EXERCISE:
What is wanted is an exact copy of all the entries.

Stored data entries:
_____
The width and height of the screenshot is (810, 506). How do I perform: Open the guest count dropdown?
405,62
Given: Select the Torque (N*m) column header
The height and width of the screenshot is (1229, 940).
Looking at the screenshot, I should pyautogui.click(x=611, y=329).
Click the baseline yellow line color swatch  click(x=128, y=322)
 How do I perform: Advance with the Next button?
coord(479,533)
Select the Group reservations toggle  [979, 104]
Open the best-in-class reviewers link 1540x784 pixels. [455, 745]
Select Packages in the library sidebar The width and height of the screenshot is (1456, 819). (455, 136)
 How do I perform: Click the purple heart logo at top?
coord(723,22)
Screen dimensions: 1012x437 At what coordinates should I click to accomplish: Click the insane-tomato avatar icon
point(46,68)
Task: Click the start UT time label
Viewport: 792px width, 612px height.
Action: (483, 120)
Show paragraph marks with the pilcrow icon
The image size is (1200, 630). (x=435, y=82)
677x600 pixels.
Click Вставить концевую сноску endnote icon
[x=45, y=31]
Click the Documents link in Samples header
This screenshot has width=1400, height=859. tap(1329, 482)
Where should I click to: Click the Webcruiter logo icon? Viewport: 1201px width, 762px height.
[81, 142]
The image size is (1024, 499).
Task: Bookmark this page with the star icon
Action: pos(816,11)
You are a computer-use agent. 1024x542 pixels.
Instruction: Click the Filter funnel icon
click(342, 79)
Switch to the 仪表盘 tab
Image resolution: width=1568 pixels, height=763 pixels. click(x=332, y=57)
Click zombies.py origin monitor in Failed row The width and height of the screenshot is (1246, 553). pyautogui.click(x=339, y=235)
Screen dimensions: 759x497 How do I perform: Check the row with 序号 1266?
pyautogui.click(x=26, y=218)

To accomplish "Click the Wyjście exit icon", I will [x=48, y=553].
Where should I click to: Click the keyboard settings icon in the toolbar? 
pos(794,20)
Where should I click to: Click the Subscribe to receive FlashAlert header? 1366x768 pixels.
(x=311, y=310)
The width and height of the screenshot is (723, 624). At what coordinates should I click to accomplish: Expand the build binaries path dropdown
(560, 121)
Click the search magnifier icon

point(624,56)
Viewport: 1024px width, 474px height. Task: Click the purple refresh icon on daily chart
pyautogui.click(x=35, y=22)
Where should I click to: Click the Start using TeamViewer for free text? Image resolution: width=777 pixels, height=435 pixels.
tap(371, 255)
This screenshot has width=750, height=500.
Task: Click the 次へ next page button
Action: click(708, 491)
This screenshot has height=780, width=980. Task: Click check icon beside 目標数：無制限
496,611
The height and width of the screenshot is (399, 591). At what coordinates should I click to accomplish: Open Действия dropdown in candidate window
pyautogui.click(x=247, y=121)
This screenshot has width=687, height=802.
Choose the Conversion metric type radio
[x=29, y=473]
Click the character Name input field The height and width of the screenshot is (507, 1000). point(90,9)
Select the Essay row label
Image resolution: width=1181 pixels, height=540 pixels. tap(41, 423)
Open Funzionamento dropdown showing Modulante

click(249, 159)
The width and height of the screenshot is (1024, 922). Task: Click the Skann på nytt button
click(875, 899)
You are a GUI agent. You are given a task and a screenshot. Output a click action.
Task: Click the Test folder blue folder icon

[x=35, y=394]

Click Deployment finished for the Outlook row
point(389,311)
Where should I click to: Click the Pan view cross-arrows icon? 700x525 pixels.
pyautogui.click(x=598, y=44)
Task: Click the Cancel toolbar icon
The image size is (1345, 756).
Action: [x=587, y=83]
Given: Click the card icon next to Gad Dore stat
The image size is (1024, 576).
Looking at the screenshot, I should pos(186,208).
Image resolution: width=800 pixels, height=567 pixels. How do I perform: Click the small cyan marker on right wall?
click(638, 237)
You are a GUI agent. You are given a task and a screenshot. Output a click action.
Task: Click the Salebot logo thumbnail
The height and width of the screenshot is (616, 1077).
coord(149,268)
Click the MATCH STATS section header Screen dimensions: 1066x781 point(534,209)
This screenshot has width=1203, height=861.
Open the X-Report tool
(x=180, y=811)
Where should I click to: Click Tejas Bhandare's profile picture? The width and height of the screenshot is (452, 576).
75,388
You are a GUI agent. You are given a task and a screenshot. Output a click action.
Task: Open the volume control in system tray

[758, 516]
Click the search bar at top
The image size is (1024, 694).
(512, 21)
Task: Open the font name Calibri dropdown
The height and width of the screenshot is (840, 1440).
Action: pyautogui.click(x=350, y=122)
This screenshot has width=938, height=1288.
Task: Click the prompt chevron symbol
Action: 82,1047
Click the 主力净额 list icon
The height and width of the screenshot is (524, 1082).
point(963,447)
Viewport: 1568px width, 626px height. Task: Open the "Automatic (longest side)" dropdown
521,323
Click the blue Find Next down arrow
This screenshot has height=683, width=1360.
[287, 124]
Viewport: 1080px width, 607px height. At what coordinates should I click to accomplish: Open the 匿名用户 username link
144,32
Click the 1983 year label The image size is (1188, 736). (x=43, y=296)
_____
TASK ANSWER:
The width and height of the screenshot is (810, 506). How do I perform: Open the guest count dropdown?
405,62
Given: Select the Torque (N*m) column header
The height and width of the screenshot is (1229, 940).
Looking at the screenshot, I should pyautogui.click(x=611, y=329).
Click the baseline yellow line color swatch  click(x=128, y=322)
 How do I perform: Advance with the Next button?
coord(479,533)
Select the Group reservations toggle  [979, 104]
Open the best-in-class reviewers link 1540x784 pixels. [455, 745]
Select Packages in the library sidebar The width and height of the screenshot is (1456, 819). (455, 136)
 How do I perform: Click the purple heart logo at top?
coord(723,22)
Screen dimensions: 1012x437 At what coordinates should I click to accomplish: Click the insane-tomato avatar icon
point(46,68)
Task: Click the start UT time label
Viewport: 792px width, 612px height.
Action: (483, 120)
Show paragraph marks with the pilcrow icon
The image size is (1200, 630). (x=435, y=82)
677x600 pixels.
Click Вставить концевую сноску endnote icon
[x=45, y=31]
Click the Documents link in Samples header
This screenshot has width=1400, height=859. tap(1329, 482)
Where should I click to: Click the Webcruiter logo icon? Viewport: 1201px width, 762px height.
[81, 142]
The image size is (1024, 499).
Task: Bookmark this page with the star icon
Action: pos(816,11)
You are a computer-use agent. 1024x542 pixels.
Instruction: Click the Filter funnel icon
click(342, 79)
Switch to the 仪表盘 tab
Image resolution: width=1568 pixels, height=763 pixels. click(x=332, y=57)
Click zombies.py origin monitor in Failed row The width and height of the screenshot is (1246, 553). pyautogui.click(x=339, y=235)
Screen dimensions: 759x497 How do I perform: Check the row with 序号 1266?
pyautogui.click(x=26, y=218)

To accomplish "Click the Wyjście exit icon", I will [x=48, y=553].
Where should I click to: Click the keyboard settings icon in the toolbar? 
pos(794,20)
Where should I click to: Click the Subscribe to receive FlashAlert header? 1366x768 pixels.
(x=311, y=310)
The width and height of the screenshot is (723, 624). At what coordinates should I click to accomplish: Expand the build binaries path dropdown
(560, 121)
Click the search magnifier icon

point(624,56)
Viewport: 1024px width, 474px height. Task: Click the purple refresh icon on daily chart
pyautogui.click(x=35, y=22)
Where should I click to: Click the Start using TeamViewer for free text? Image resolution: width=777 pixels, height=435 pixels.
tap(371, 255)
This screenshot has width=750, height=500.
Task: Click the 次へ next page button
Action: click(708, 491)
This screenshot has height=780, width=980. Task: Click check icon beside 目標数：無制限
496,611
The height and width of the screenshot is (399, 591). At what coordinates should I click to accomplish: Open Действия dropdown in candidate window
pyautogui.click(x=247, y=121)
This screenshot has width=687, height=802.
Choose the Conversion metric type radio
[x=29, y=473]
Click the character Name input field The height and width of the screenshot is (507, 1000). point(90,9)
Select the Essay row label
Image resolution: width=1181 pixels, height=540 pixels. tap(41, 423)
Open Funzionamento dropdown showing Modulante

click(249, 159)
The width and height of the screenshot is (1024, 922). Task: Click the Skann på nytt button
click(875, 899)
You are a GUI agent. You are given a task and a screenshot. Output a click action.
Task: Click the Test folder blue folder icon

[x=35, y=394]

Click Deployment finished for the Outlook row
point(389,311)
Where should I click to: Click the Pan view cross-arrows icon? 700x525 pixels.
pyautogui.click(x=598, y=44)
Task: Click the Cancel toolbar icon
The image size is (1345, 756).
Action: [x=587, y=83]
Given: Click the card icon next to Gad Dore stat
The image size is (1024, 576).
Looking at the screenshot, I should pos(186,208).
Image resolution: width=800 pixels, height=567 pixels. How do I perform: Click the small cyan marker on right wall?
click(638, 237)
You are a GUI agent. You are given a task and a screenshot. Output a click action.
Task: Click the Salebot logo thumbnail
The height and width of the screenshot is (616, 1077).
coord(149,268)
Click the MATCH STATS section header Screen dimensions: 1066x781 point(534,209)
This screenshot has width=1203, height=861.
Open the X-Report tool
(x=180, y=811)
Where should I click to: Click Tejas Bhandare's profile picture? The width and height of the screenshot is (452, 576).
75,388
You are a GUI agent. You are given a task and a screenshot. Output a click action.
Task: Open the volume control in system tray

[758, 516]
Click the search bar at top
The image size is (1024, 694).
(512, 21)
Task: Open the font name Calibri dropdown
The height and width of the screenshot is (840, 1440).
Action: pyautogui.click(x=350, y=122)
This screenshot has width=938, height=1288.
Task: Click the prompt chevron symbol
Action: 82,1047
Click the 主力净额 list icon
The height and width of the screenshot is (524, 1082).
point(963,447)
Viewport: 1568px width, 626px height. Task: Open the "Automatic (longest side)" dropdown
521,323
Click the blue Find Next down arrow
This screenshot has height=683, width=1360.
[287, 124]
Viewport: 1080px width, 607px height. At what coordinates should I click to accomplish: Open the 匿名用户 username link
144,32
Click the 1983 year label The image size is (1188, 736). (x=43, y=296)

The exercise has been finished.